JOURNAL=Frontiers in Genetics

VOLUME=Volume 12 - 2021

YEAR=2021

URL=https://www.frontiersin.org/journals/genetics/articles/10.3389/fgene.2021.741878

DOI=10.3389/fgene.2021.741878

ISSN=1664-8021

ABSTRACT=Residual feed intake (RFI) is an important measure of feed efficiency for agricultural animals. Factors associated with cattle RFI include physiology, dietary factors, and the environment. However, a clear genetic mechanism underlying cattle RFI variations in duodenal tissue is currently unavailable. The present study aimed to identify the key genes and functional pathways contributing to variance in cattle RFI phenotypes using RNA sequencing (RNA-seq). Ten bulls with extreme high or low RFIs were selected for detecting DEGs by RNA-seq, followed by conducting GO, KEGG enrichment, protein-protein interaction (PPI) and co-expression network (WGCNA) analysis. A total 380 differentially expressed genes was obtained from high and low RFI groups, including genes related to energy metabolism (ALDOA, HADHB, INPPL1), mitochondrial function (NDUFS1, RFN4, CUL1) and feed intake behavior (CCK). Two key sub-networks and 26 key genes were detected using GO analysis of DEGs and PPI analysis, such as TPM1 and TPM2 which are involved in mitochondrial pathways and protein synthesis. Through WGCNA, a gene network was built, and genes were sorted into 27 modules, among which the blue (r=0.72, P=0.03) and salmon modules (r=-0.87, P=0.002) were most closely related with RFI. DEGs and genes from the main sub-networks and closely related modules were largely involved in metabolism; oxidative phosphorylation; glucagon, ribosome, and N-glycan biosynthesis; and the MAPK and PI3K-Akt signaling pathways.
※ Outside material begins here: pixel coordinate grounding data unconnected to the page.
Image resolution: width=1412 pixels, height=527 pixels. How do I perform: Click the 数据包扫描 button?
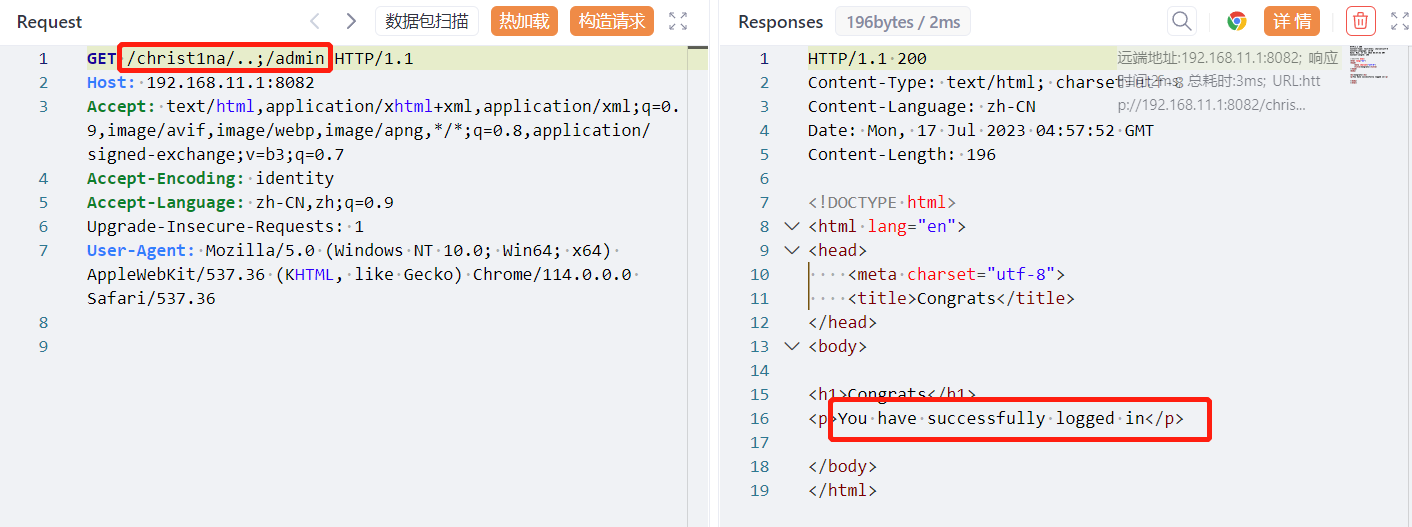coord(427,21)
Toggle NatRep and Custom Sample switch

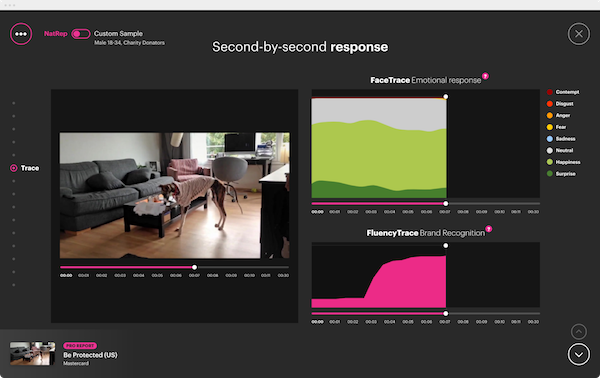(81, 34)

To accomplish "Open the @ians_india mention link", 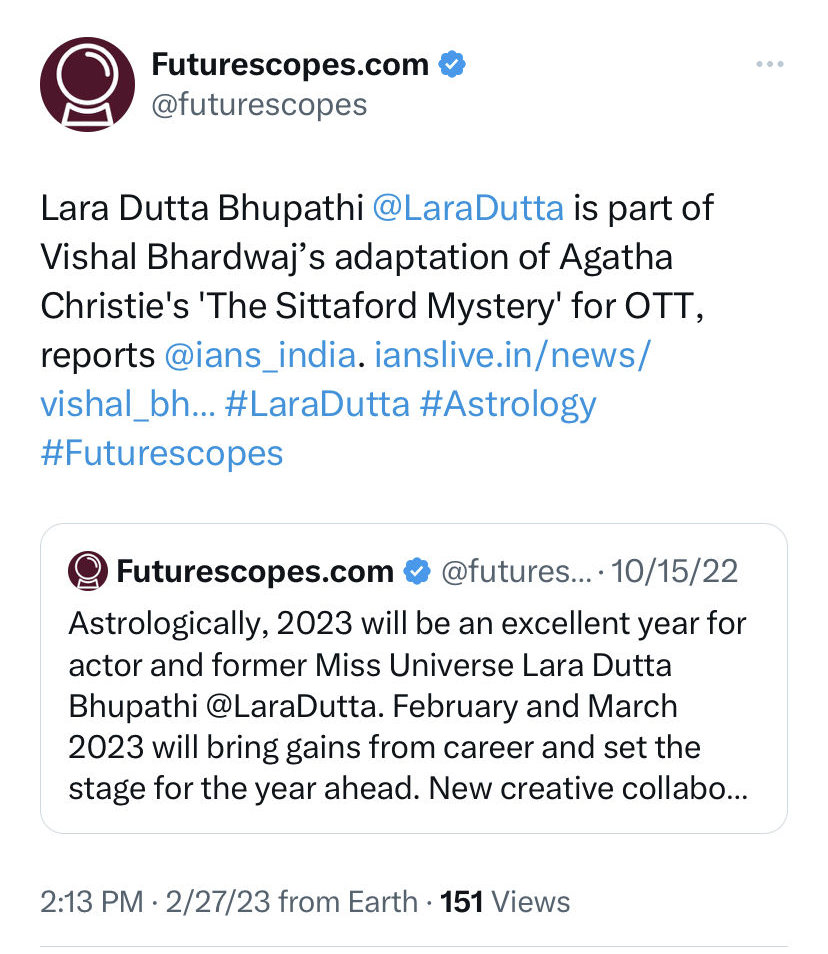I will [260, 355].
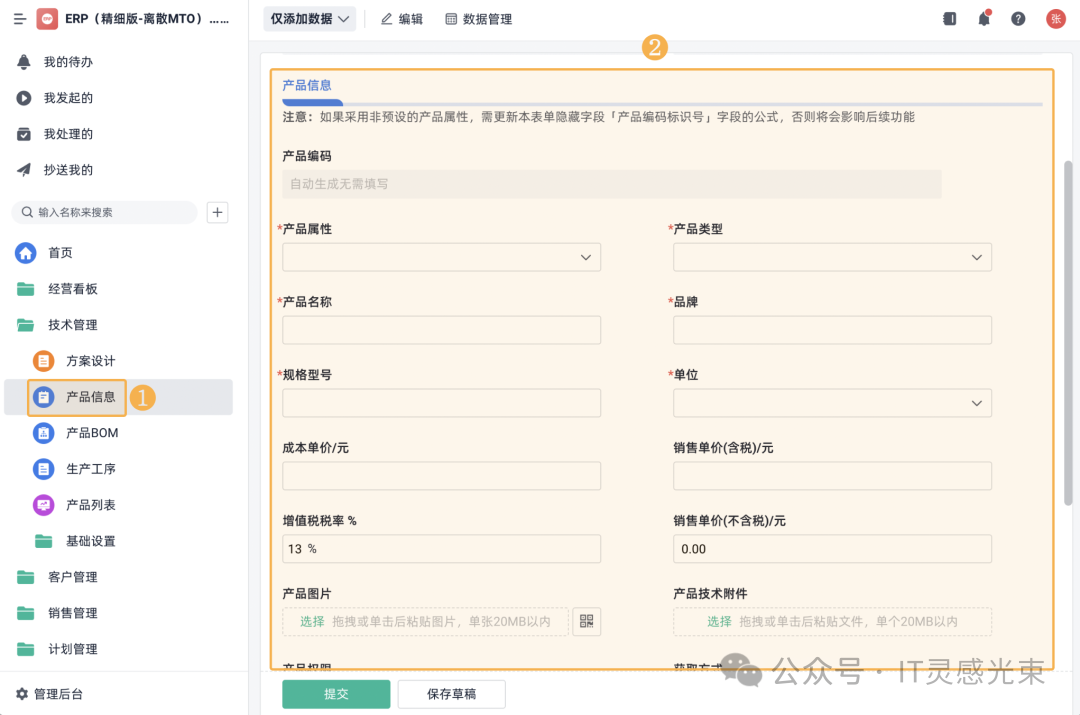Collapse sidebar with hamburger menu icon
The width and height of the screenshot is (1080, 715).
click(x=19, y=19)
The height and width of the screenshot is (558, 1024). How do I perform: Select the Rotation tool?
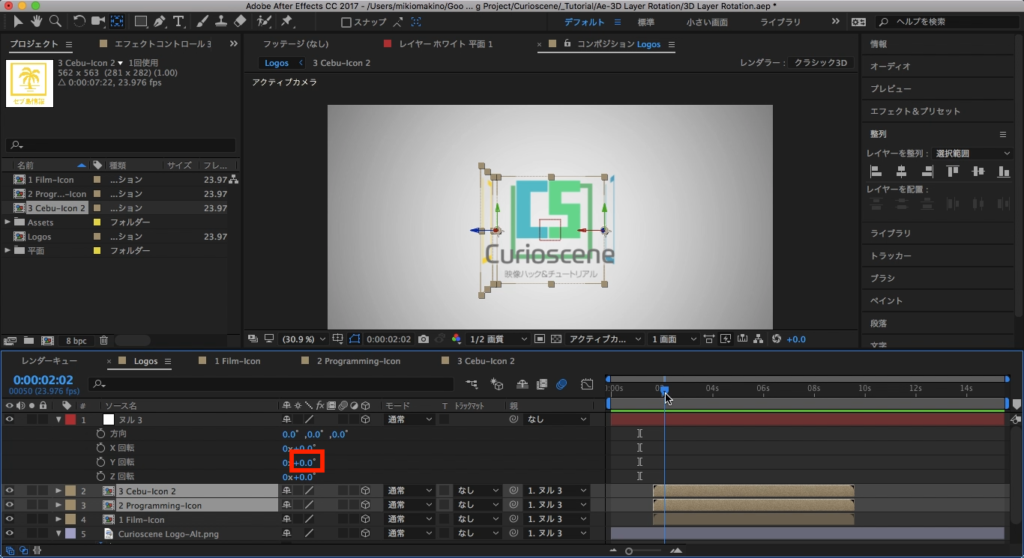(79, 20)
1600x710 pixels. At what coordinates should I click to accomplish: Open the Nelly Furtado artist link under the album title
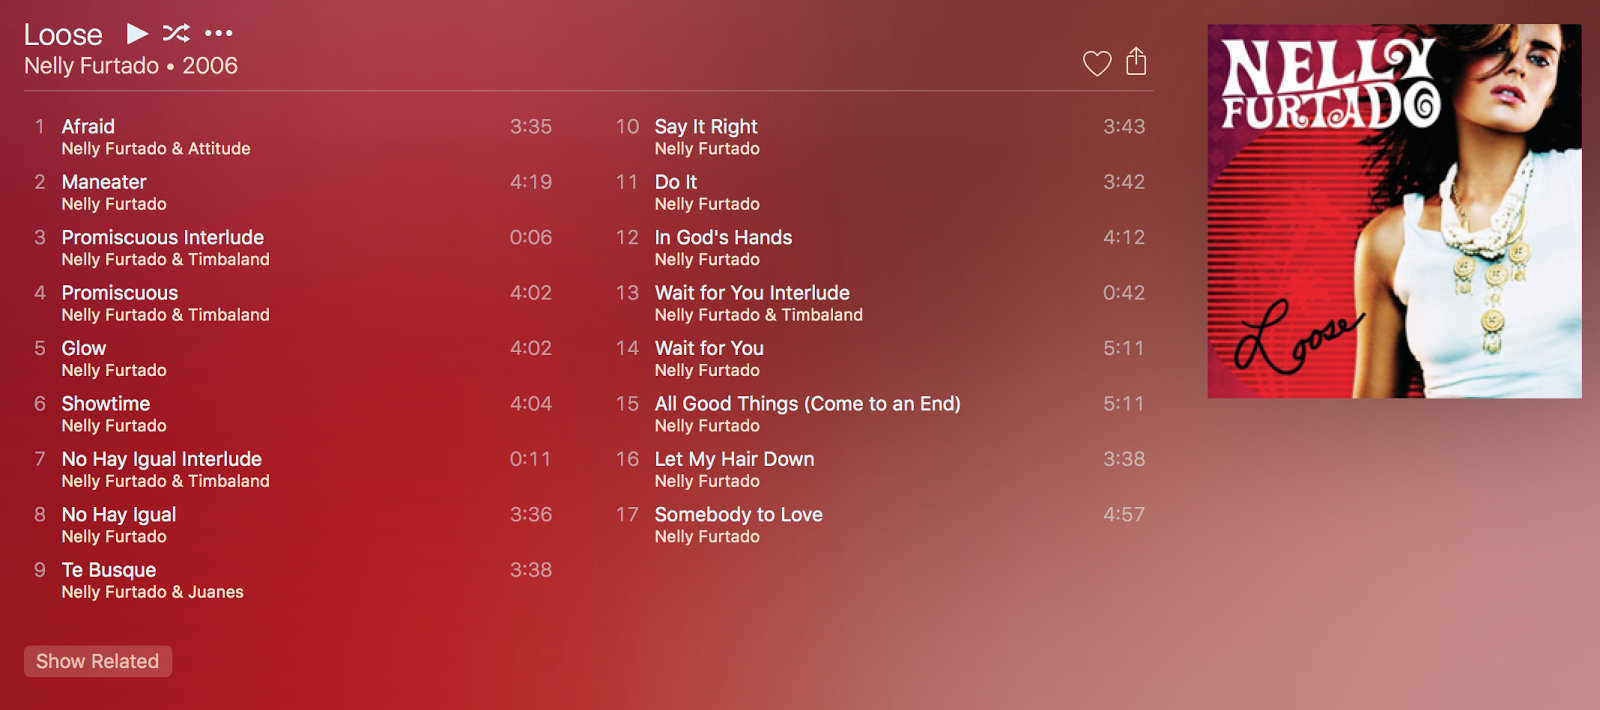click(91, 66)
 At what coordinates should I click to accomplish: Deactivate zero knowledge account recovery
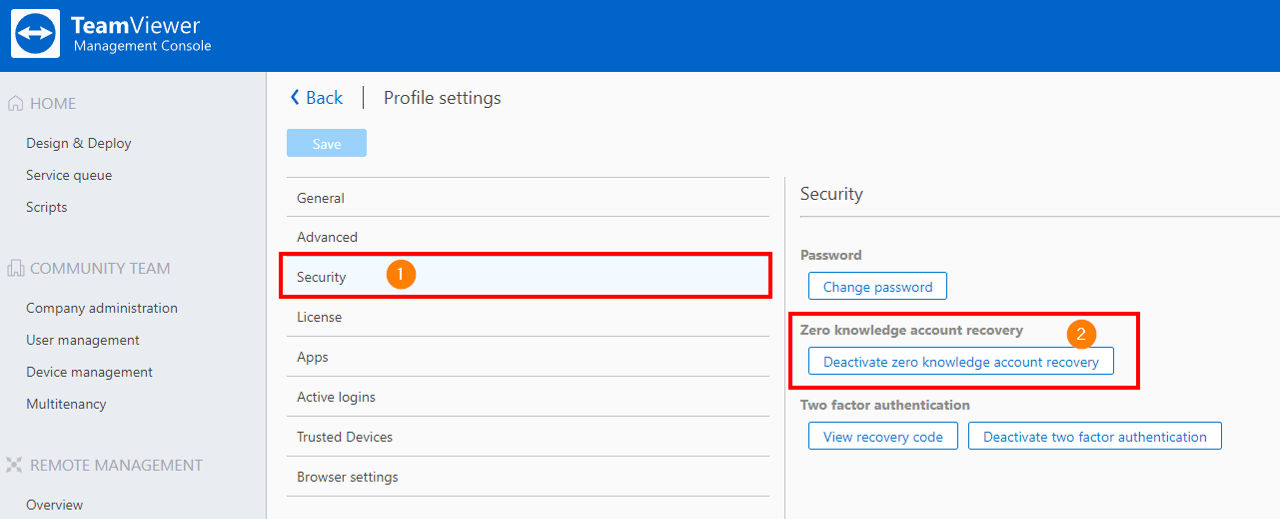tap(961, 362)
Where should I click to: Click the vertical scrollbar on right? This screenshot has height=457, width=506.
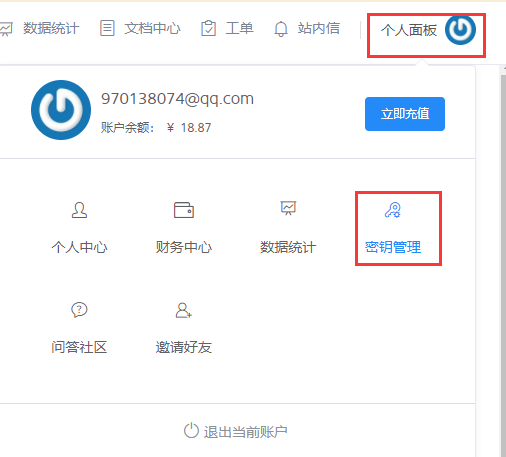click(x=503, y=262)
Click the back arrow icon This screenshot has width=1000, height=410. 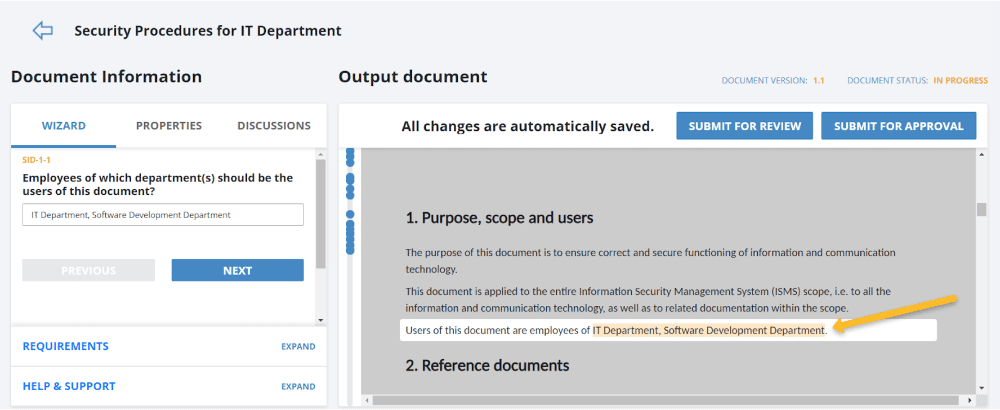pyautogui.click(x=43, y=30)
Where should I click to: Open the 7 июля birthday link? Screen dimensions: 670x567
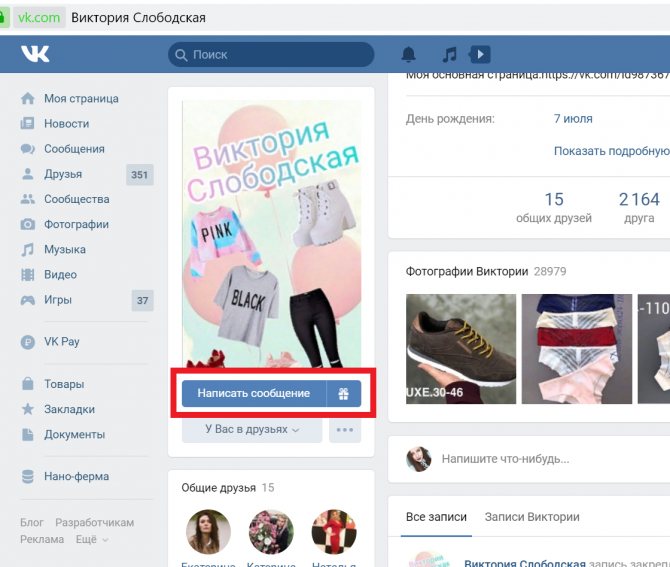tap(573, 118)
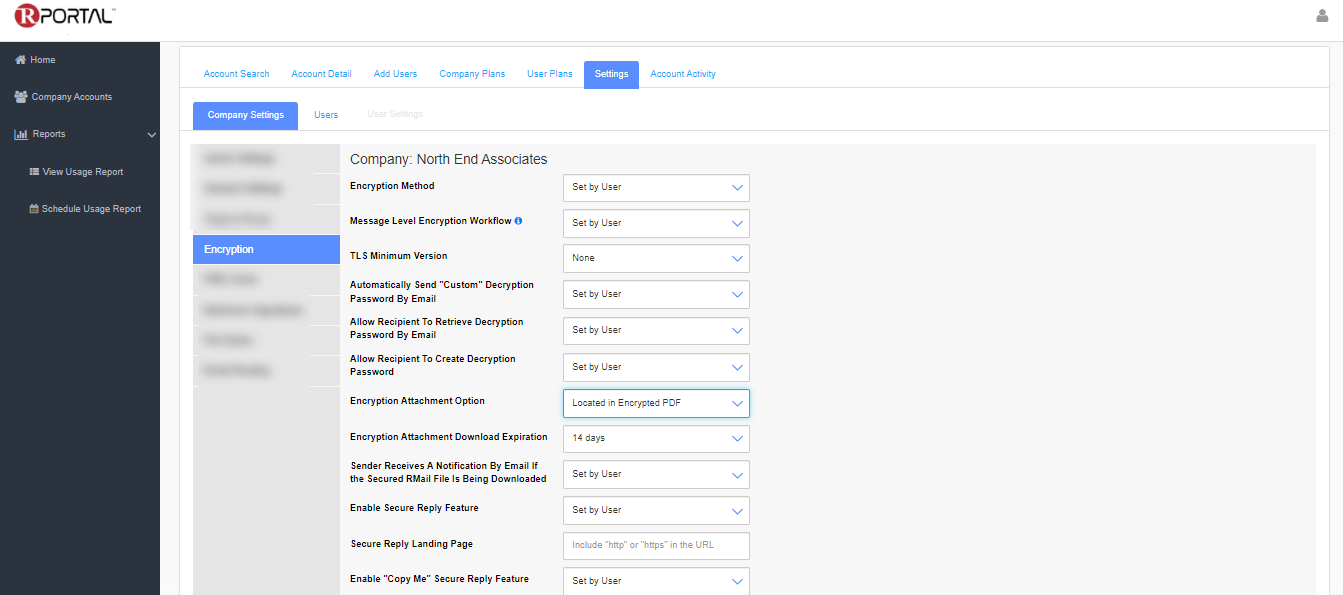Open the Account Activity tab
This screenshot has height=595, width=1343.
point(682,74)
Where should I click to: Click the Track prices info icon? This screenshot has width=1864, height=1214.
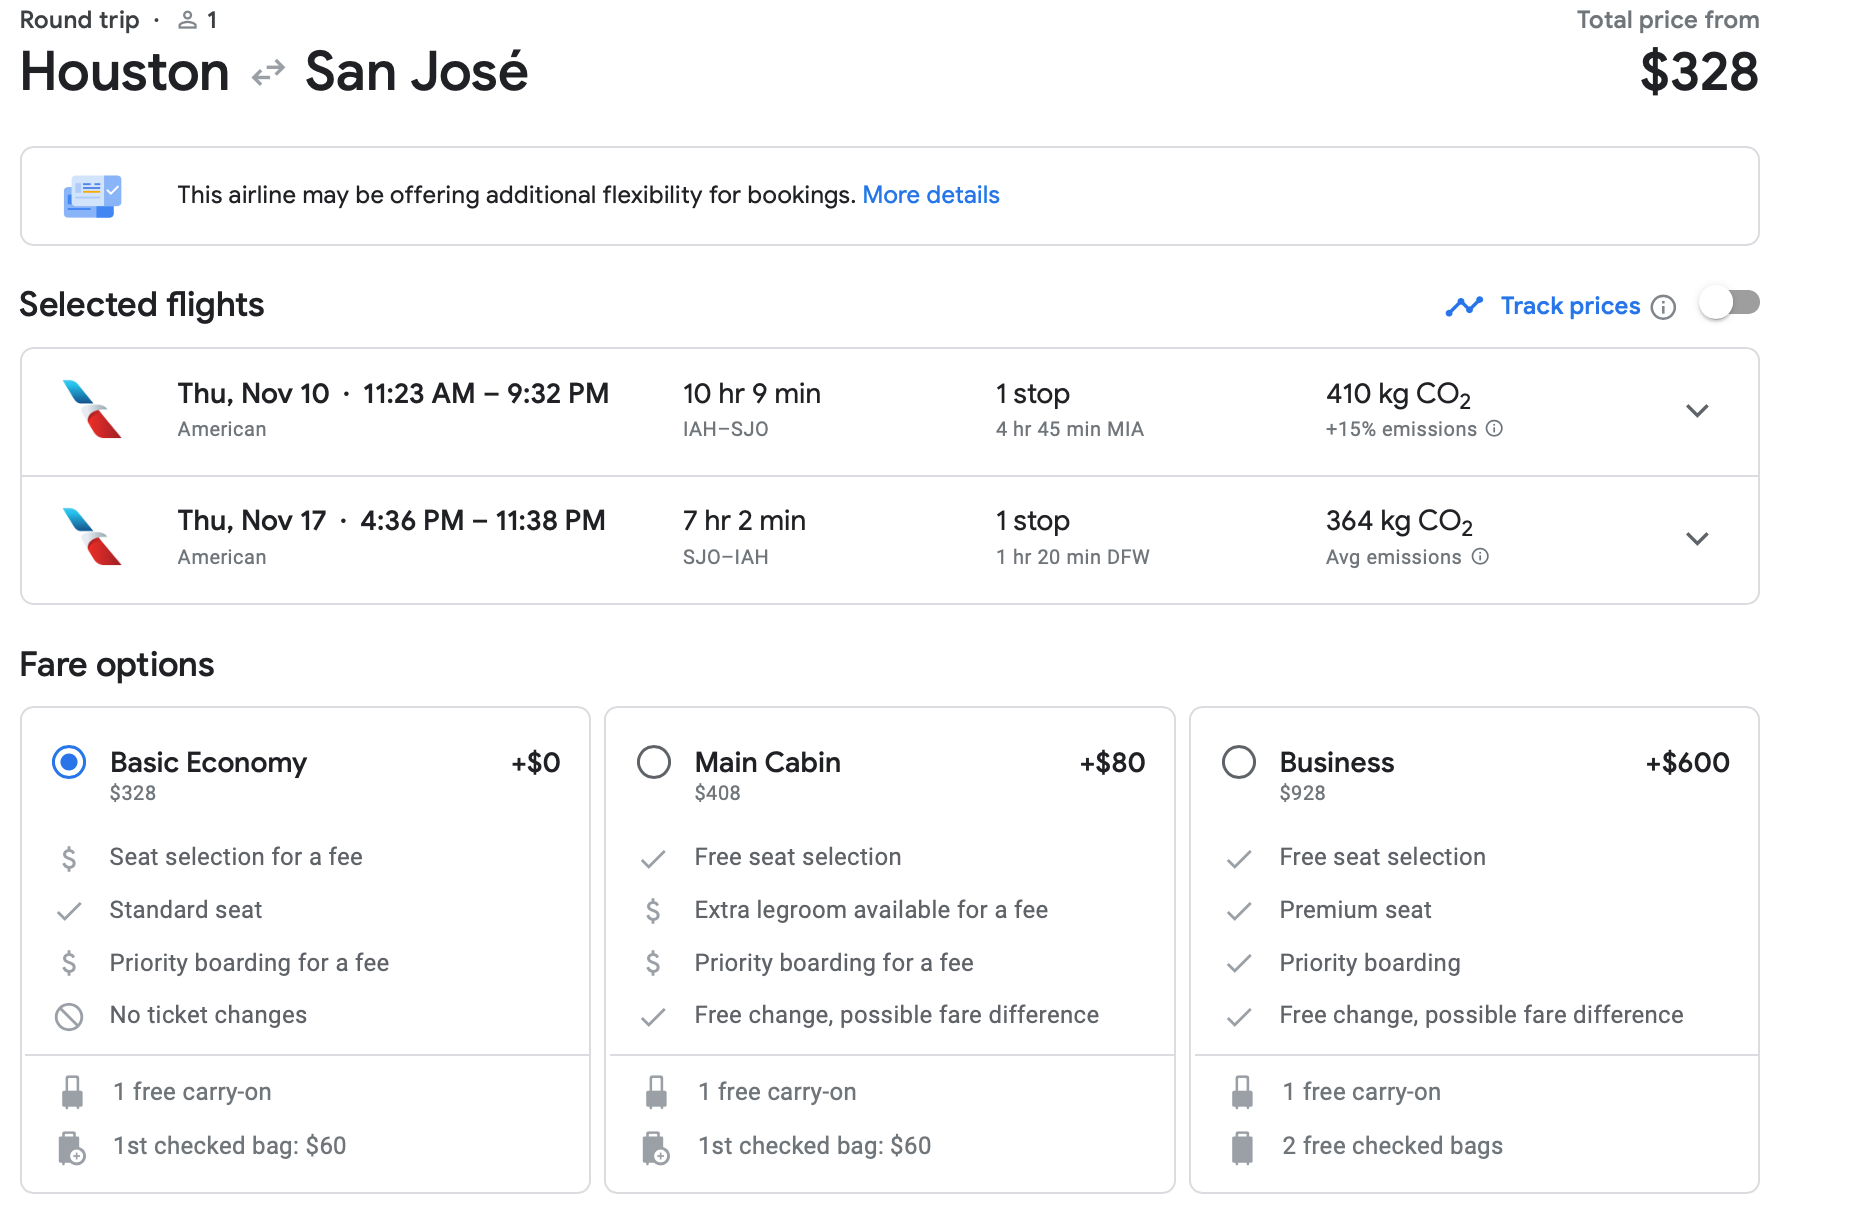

Through WGCNA, five key genes including FN1 and TPM2 that are associated with the biological regulation of oxidative processes and skeletal muscle development were identified. Taken together, our data suggest that the duodenum has specific biological functions in regulating feed intake. Our findings provide broad-scale perspectives for identifying potential pathways and key genes involved in the regulation of feed efficiency in beef cattle.